At 10% of platform cloud billings, this represents a headwind to revenue of approximately $1 million to $2 million in Q3 compared to a year ago. Since the transaction is not expected to close before the fourth quarter, from an expense standpoint, we will continue to have the shared resources and programs in continuing operations. So we currently expect Q3 to look similar to Q2, plus incremental expense in sales and marketing for the ramping up of the Mandiant brand, which is reflected in our guidance. I know we've given you a lot of information here.

So let me summarize by reiterating how confident we are about the future of Mandiant Solutions and our ability to drive accelerating growth and operating leverage after we get through this transition period and close the transaction. I will now turn the call over to the operator for questions.

Questions & Answers:


Thank you. [Operator instructions] And our first question comes from Hamza Fodderwala from Morgan Stanley. Your line is open.

Hamza Fodderwala -- Morgan Stanley -- Analyst

Hey, guys. Thank you for taking my question. Frank, first question for you. There was quite a lot there.

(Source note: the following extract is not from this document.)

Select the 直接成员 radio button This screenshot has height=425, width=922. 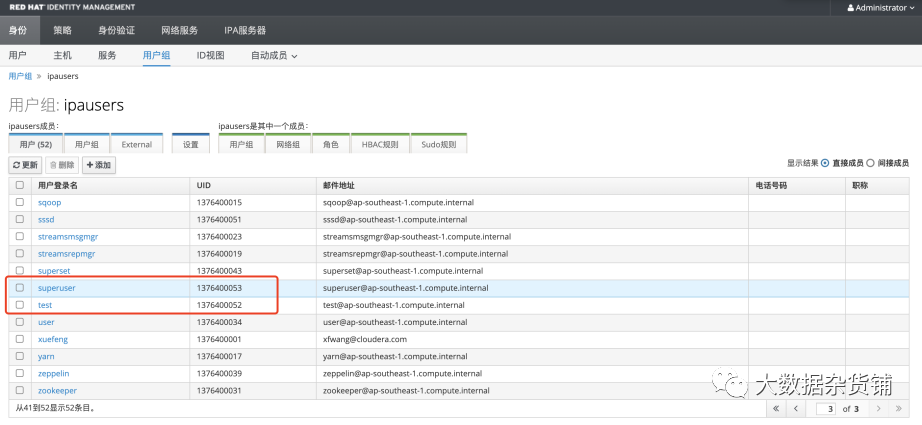tap(825, 163)
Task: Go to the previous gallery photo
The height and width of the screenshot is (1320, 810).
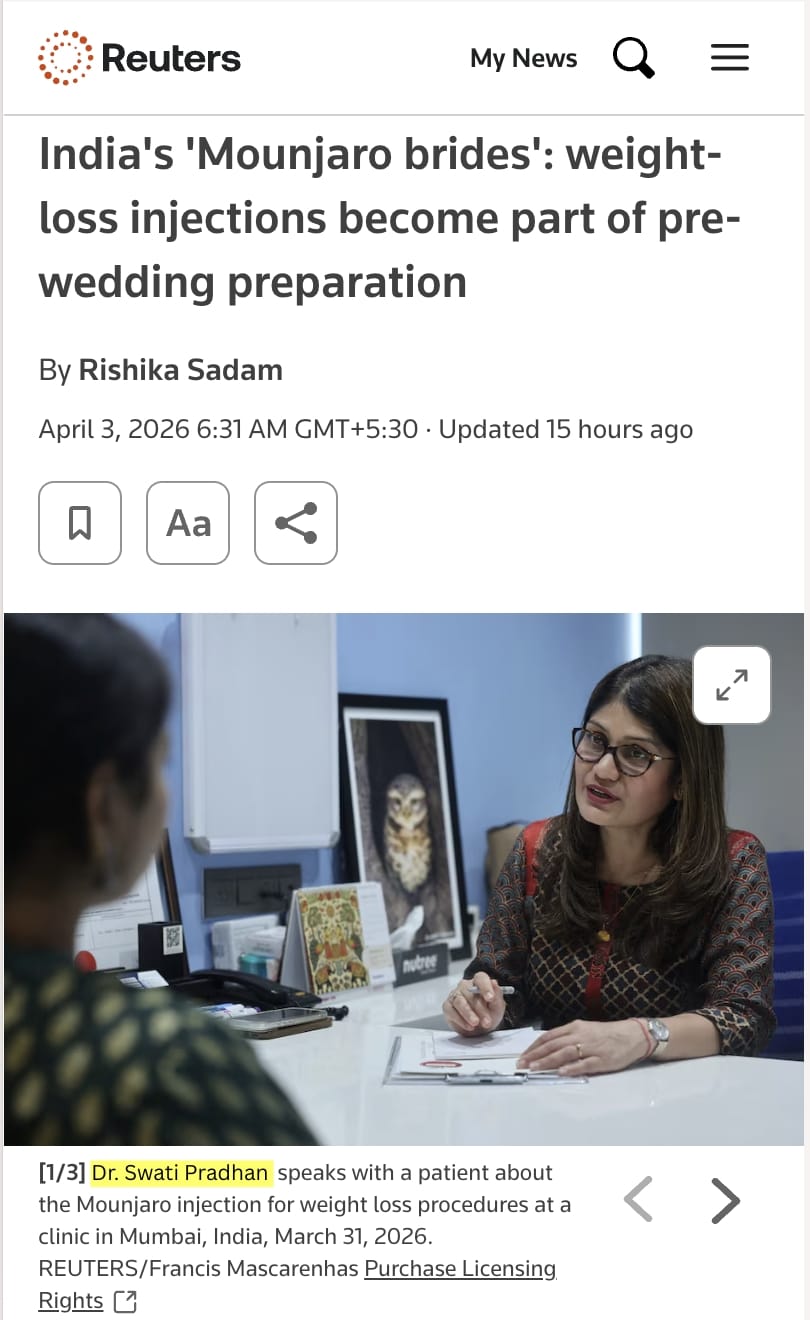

I just want to basically try to level set. So I imagine the ARR metric for the continuing operations, the Mandiant business, is going to be the key metric there. So it seems like the consulting portion of that ARR was quite strong. I think I heard 26% revenue growth.

I'm not sure exactly what it was on an ARR basis. And then how fast is sort of the SaaS or the Managed Defense part of that business grow?

Frank Verdecanna -- Executive Vice President, Chief Financial Officer, and Chief Accounting Officer

Yes. So I think the way to look at it is, right now, in Mandiant Solutions, you have the professional services revenues that are not contributing to ARR but did grow 26% year over year from a revenue perspective. And then you've got the SaaS subscription part of Mandiant Solutions that did grow 19% year over year from an ARR basis. It also grew 37% from a billings basis.

Hamza Fodderwala -- Morgan Stanley -- Analyst

OK. Got it. Got it. That's helpful.

And then just on the expectation for -- so ARR growth to kind of accelerate in the mid-20s in the back half and then revenue growth to sort of accelerate, I think I heard low 20s in Q3 and mid-20s in Q4. What's sort of driving the confidence in that other than perhaps, obviously, what's the strong demand environment? Is it like maybe a couple more quarters until the sale of the go-to-market traction kind of get its feet underneath it, like out of the stand-alone Mandiant business?

Frank Verdecanna -- Executive Vice President, Chief Financial Officer, and Chief Accounting Officer

Yes. It's really, if you look at the launch of the different Mandiant Advantage platform, we see the pipeline building up. We also see a lot of traction in some of the new offerings.A great example in the quarter, 25% of our new Managed Defense customers were customers that we are supporting on Microsoft Defender endpoint. So by opening up some of the different modules and different capabilities, we have a lot of confidence in the outlook for the next couple of quarters and beyond.

And we see that in the pipeline. We also saw some very nice deals that we closed in July on the platform and cloud side.

Hamza Fodderwala -- Morgan Stanley -- Analyst

Got it. And just on the go-to-market motion, is that? Do you feel comfortable there from like a sales productivity standpoint as the stand-alone Mandiant business that the go-to-market motion that's sort of starting to hum along? Or is that going to take maybe a few more months?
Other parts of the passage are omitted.